---------- Exercise material

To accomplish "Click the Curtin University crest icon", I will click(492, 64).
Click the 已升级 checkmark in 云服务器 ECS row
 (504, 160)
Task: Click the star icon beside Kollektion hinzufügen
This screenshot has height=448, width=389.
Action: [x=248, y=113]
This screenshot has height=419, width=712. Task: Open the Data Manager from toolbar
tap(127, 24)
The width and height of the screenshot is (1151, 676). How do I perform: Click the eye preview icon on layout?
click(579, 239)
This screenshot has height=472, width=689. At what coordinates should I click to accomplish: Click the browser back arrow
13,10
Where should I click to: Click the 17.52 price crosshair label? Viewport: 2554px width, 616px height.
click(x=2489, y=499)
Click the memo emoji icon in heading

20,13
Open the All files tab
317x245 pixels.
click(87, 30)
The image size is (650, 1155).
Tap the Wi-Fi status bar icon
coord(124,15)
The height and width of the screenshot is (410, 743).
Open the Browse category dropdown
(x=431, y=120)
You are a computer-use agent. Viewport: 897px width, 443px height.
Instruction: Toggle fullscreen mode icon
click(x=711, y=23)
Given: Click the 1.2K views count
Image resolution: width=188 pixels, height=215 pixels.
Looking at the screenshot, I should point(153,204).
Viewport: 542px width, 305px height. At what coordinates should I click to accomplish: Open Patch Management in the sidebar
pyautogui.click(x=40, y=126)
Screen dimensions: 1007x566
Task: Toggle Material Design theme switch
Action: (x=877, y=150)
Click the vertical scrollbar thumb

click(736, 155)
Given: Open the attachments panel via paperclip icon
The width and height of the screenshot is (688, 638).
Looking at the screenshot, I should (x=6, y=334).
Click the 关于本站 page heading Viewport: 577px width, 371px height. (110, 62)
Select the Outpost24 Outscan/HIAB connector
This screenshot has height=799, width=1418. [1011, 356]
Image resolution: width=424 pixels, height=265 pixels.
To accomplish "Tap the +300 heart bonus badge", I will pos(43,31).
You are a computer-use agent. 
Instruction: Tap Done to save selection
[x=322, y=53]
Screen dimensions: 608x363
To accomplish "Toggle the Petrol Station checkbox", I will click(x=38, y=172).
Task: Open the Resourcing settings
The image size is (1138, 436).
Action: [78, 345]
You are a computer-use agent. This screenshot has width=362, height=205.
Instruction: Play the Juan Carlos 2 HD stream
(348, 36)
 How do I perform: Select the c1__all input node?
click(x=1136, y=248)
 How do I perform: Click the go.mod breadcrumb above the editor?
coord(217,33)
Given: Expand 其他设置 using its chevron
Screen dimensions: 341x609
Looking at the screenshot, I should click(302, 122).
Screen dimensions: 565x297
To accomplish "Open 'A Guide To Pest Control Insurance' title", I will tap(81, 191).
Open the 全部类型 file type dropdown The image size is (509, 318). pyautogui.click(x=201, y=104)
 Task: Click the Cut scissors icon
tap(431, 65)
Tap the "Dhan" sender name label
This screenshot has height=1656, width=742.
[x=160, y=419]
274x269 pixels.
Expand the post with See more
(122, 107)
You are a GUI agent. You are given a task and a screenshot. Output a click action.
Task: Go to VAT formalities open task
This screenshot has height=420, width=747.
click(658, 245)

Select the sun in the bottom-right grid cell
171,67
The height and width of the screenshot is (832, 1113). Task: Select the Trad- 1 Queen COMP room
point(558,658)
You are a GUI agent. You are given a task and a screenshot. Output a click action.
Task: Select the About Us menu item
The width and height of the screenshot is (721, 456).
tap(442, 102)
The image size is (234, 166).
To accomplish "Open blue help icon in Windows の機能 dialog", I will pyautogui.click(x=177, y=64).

--------------------

Problem statement:
Reproduce every one of the entries above word for word, keeping each line as it appears.

Solution to this exercise:
To accomplish "Click the Curtin University crest icon", I will click(492, 64).
Click the 已升级 checkmark in 云服务器 ECS row
 (504, 160)
Task: Click the star icon beside Kollektion hinzufügen
This screenshot has height=448, width=389.
Action: [x=248, y=113]
This screenshot has height=419, width=712. Task: Open the Data Manager from toolbar
tap(127, 24)
The width and height of the screenshot is (1151, 676). How do I perform: Click the eye preview icon on layout?
click(579, 239)
This screenshot has height=472, width=689. At what coordinates should I click to accomplish: Click the browser back arrow
13,10
Where should I click to: Click the 17.52 price crosshair label? Viewport: 2554px width, 616px height.
click(x=2489, y=499)
Click the memo emoji icon in heading

20,13
Open the All files tab
317x245 pixels.
click(87, 30)
The image size is (650, 1155).
Tap the Wi-Fi status bar icon
coord(124,15)
The height and width of the screenshot is (410, 743).
Open the Browse category dropdown
(x=431, y=120)
You are a computer-use agent. Viewport: 897px width, 443px height.
Instruction: Toggle fullscreen mode icon
click(x=711, y=23)
Given: Click the 1.2K views count
Image resolution: width=188 pixels, height=215 pixels.
Looking at the screenshot, I should point(153,204).
Viewport: 542px width, 305px height. At what coordinates should I click to accomplish: Open Patch Management in the sidebar
pyautogui.click(x=40, y=126)
Screen dimensions: 1007x566
Task: Toggle Material Design theme switch
Action: (x=877, y=150)
Click the vertical scrollbar thumb

click(736, 155)
Given: Open the attachments panel via paperclip icon
The width and height of the screenshot is (688, 638).
Looking at the screenshot, I should (x=6, y=334).
Click the 关于本站 page heading Viewport: 577px width, 371px height. (110, 62)
Select the Outpost24 Outscan/HIAB connector
This screenshot has height=799, width=1418. [1011, 356]
Image resolution: width=424 pixels, height=265 pixels.
To accomplish "Tap the +300 heart bonus badge", I will pos(43,31).
You are a computer-use agent. 
Instruction: Tap Done to save selection
[x=322, y=53]
Screen dimensions: 608x363
To accomplish "Toggle the Petrol Station checkbox", I will click(x=38, y=172).
Task: Open the Resourcing settings
The image size is (1138, 436).
Action: [78, 345]
You are a computer-use agent. This screenshot has width=362, height=205.
Instruction: Play the Juan Carlos 2 HD stream
(348, 36)
 How do I perform: Select the c1__all input node?
click(x=1136, y=248)
 How do I perform: Click the go.mod breadcrumb above the editor?
coord(217,33)
Given: Expand 其他设置 using its chevron
Screen dimensions: 341x609
Looking at the screenshot, I should click(302, 122).
Screen dimensions: 565x297
To accomplish "Open 'A Guide To Pest Control Insurance' title", I will tap(81, 191).
Open the 全部类型 file type dropdown The image size is (509, 318). pyautogui.click(x=201, y=104)
 Task: Click the Cut scissors icon
tap(431, 65)
Tap the "Dhan" sender name label
This screenshot has height=1656, width=742.
[x=160, y=419]
274x269 pixels.
Expand the post with See more
(122, 107)
You are a GUI agent. You are given a task and a screenshot. Output a click action.
Task: Go to VAT formalities open task
This screenshot has height=420, width=747.
click(658, 245)

Select the sun in the bottom-right grid cell
171,67
The height and width of the screenshot is (832, 1113). Task: Select the Trad- 1 Queen COMP room
point(558,658)
You are a GUI agent. You are given a task and a screenshot. Output a click action.
Task: Select the About Us menu item
The width and height of the screenshot is (721, 456).
tap(442, 102)
The image size is (234, 166).
To accomplish "Open blue help icon in Windows の機能 dialog", I will pyautogui.click(x=177, y=64).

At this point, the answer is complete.